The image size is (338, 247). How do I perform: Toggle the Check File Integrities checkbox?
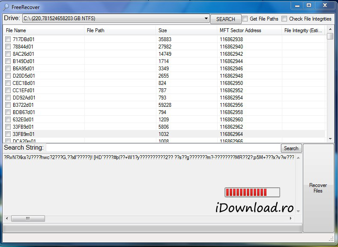click(284, 19)
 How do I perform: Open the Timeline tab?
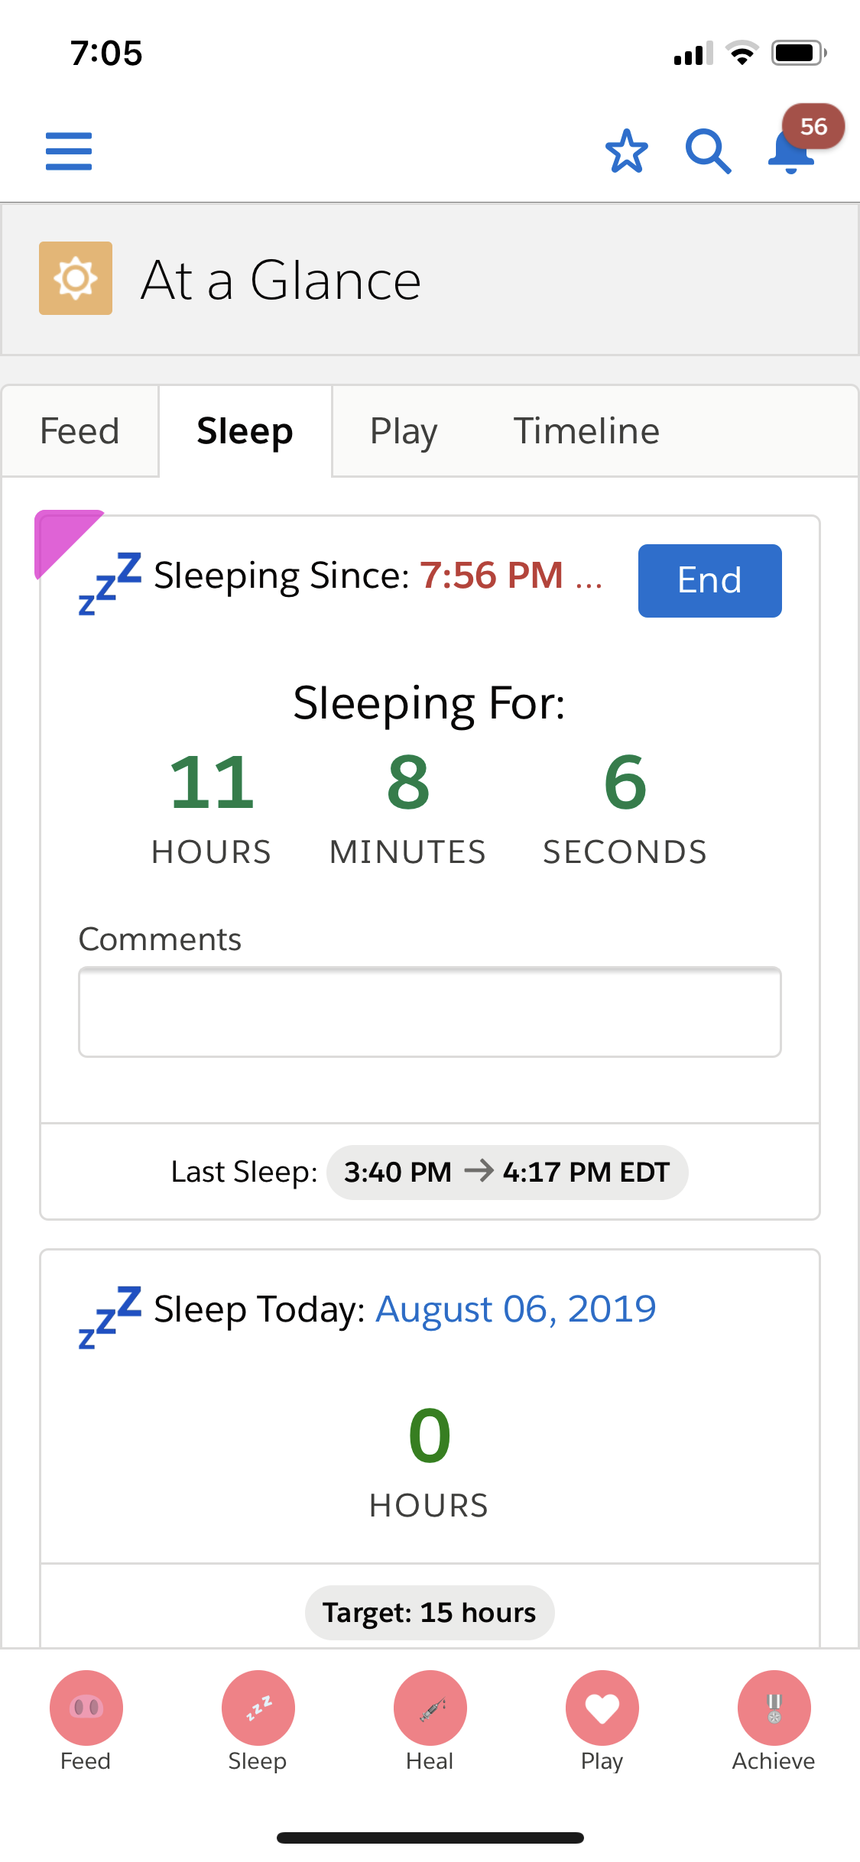point(586,431)
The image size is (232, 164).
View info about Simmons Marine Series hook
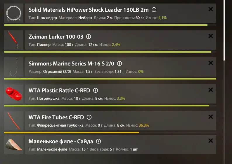click(x=120, y=63)
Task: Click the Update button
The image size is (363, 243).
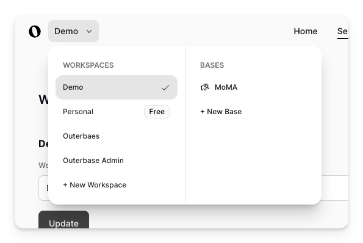Action: pos(63,220)
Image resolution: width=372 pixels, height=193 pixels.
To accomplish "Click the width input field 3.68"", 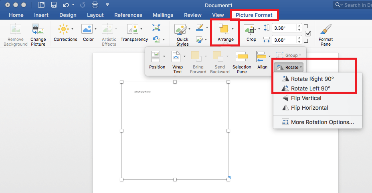I will coord(284,40).
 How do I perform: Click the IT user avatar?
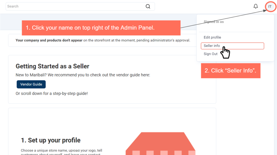click(x=270, y=6)
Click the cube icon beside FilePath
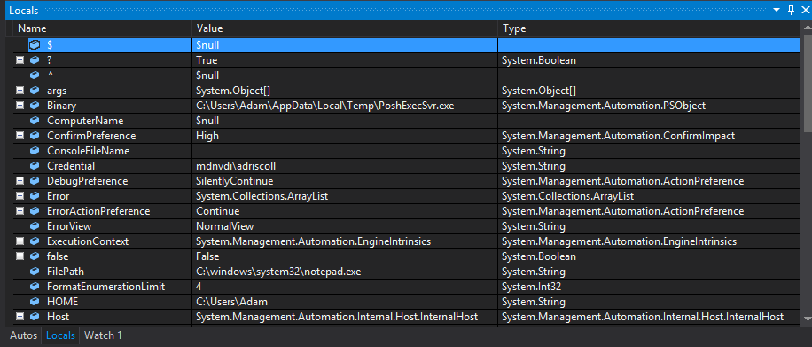Screen dimensions: 812x347 [35, 272]
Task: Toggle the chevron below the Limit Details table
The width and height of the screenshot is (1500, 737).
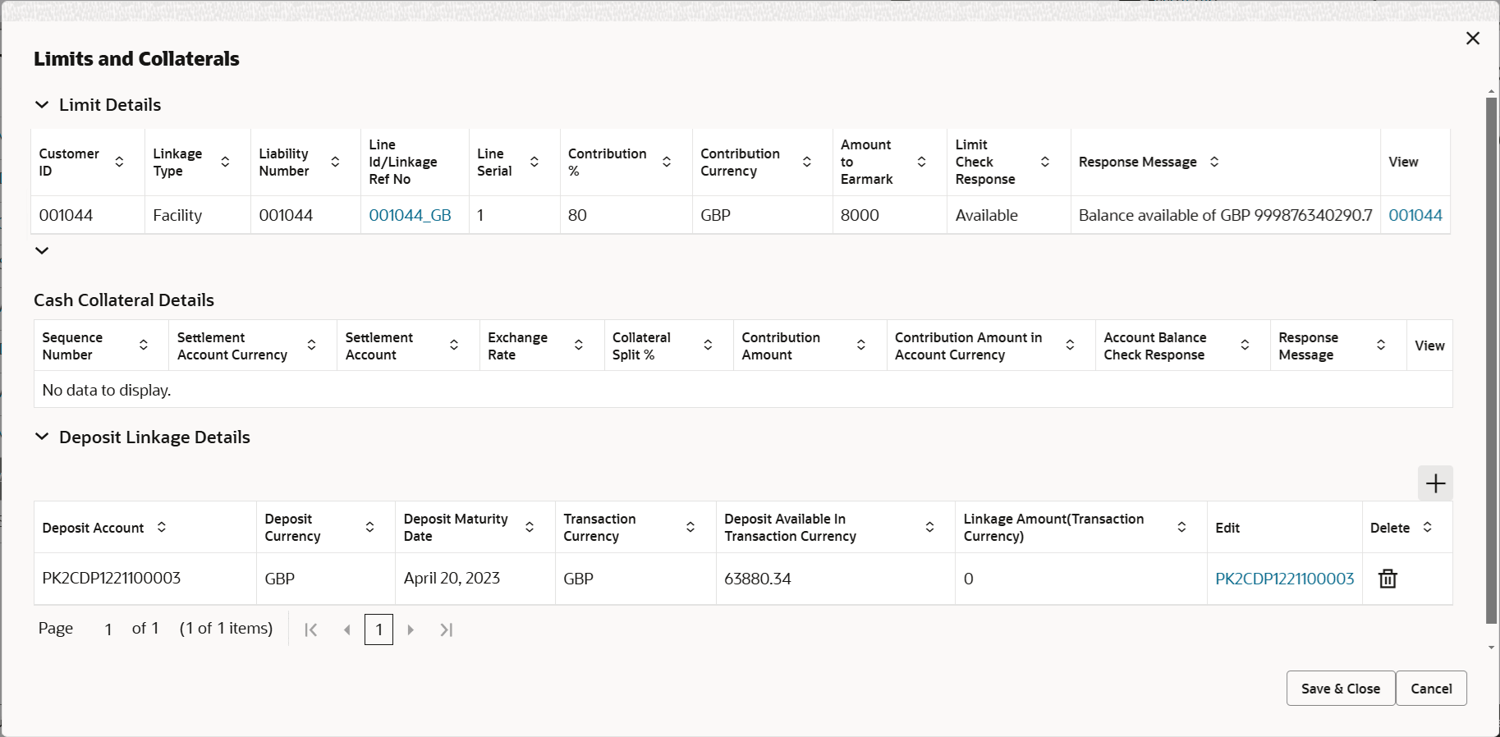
..........
Exercise brief:
Write out exactly the lines of the material above, starting with the first and finishing with the line that contains "The image size is (232, 164).", without pictures.

Expected answer:
The image size is (338, 247). How do I perform: Toggle the Check File Integrities checkbox?
click(284, 19)
 How do I perform: Open the Timeline tab?
point(586,431)
The image size is (232, 164).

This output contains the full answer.